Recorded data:
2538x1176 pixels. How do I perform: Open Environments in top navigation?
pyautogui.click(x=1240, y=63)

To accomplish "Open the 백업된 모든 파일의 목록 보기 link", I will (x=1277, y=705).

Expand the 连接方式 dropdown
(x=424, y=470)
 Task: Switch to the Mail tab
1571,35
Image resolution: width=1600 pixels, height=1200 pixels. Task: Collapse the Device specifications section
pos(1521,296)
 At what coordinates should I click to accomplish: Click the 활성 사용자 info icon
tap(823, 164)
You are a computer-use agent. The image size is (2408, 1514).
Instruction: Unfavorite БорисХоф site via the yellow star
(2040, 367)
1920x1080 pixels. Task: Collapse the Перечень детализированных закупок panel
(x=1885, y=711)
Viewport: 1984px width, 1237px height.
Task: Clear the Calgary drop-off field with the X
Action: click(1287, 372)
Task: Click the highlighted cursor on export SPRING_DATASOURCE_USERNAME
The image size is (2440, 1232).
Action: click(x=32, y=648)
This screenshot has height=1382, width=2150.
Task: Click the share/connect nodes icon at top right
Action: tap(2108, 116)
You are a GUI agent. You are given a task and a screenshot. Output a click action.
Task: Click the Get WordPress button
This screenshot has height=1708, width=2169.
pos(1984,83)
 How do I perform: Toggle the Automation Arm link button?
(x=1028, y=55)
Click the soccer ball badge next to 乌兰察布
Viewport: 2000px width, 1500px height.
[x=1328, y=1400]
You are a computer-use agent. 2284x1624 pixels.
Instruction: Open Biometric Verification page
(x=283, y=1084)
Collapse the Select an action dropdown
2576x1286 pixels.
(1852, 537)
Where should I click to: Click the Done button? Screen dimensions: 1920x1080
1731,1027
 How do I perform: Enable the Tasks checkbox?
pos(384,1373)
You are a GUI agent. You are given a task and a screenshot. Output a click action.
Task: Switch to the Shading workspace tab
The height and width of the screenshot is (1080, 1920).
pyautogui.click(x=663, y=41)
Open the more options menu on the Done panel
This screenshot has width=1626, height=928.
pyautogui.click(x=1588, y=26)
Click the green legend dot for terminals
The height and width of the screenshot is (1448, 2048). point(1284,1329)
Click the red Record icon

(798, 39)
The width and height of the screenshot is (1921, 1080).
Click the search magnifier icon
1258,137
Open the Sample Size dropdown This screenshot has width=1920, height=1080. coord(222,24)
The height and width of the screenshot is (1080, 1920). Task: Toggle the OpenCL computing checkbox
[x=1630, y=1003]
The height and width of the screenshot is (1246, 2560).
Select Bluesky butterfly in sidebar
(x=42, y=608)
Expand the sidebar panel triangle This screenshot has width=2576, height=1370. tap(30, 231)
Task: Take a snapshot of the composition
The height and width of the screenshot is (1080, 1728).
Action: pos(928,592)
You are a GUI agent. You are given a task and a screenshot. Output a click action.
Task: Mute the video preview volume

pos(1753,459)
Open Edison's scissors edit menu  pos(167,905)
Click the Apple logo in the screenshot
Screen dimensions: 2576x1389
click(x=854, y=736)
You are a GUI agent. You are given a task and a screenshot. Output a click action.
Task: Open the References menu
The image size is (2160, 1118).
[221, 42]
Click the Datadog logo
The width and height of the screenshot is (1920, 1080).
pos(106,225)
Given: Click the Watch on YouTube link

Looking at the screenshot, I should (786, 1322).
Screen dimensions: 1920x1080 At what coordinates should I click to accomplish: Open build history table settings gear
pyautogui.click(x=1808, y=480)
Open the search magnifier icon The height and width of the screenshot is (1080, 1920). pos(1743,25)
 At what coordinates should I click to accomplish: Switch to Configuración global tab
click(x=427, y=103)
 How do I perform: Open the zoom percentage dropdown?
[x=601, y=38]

■ REQUIREMENT
Lines from the one containing "Select Bluesky butterfly in sidebar" through the end of the data above must be written out exactly, and no other lines are needed.

■ COMPLETED TASK
Select Bluesky butterfly in sidebar
(x=42, y=608)
Expand the sidebar panel triangle This screenshot has width=2576, height=1370. tap(30, 231)
Task: Take a snapshot of the composition
The height and width of the screenshot is (1080, 1728).
Action: pos(928,592)
You are a GUI agent. You are given a task and a screenshot. Output a click action.
Task: Mute the video preview volume

pos(1753,459)
Open Edison's scissors edit menu  pos(167,905)
Click the Apple logo in the screenshot
Screen dimensions: 2576x1389
click(x=854, y=736)
You are a GUI agent. You are given a task and a screenshot. Output a click action.
Task: Open the References menu
The image size is (2160, 1118).
[221, 42]
Click the Datadog logo
The width and height of the screenshot is (1920, 1080).
pos(106,225)
Given: Click the Watch on YouTube link

Looking at the screenshot, I should (786, 1322).
Screen dimensions: 1920x1080 At what coordinates should I click to accomplish: Open build history table settings gear
pyautogui.click(x=1808, y=480)
Open the search magnifier icon The height and width of the screenshot is (1080, 1920). pos(1743,25)
 At what coordinates should I click to accomplish: Switch to Configuración global tab
click(x=427, y=103)
 How do I perform: Open the zoom percentage dropdown?
[x=601, y=38]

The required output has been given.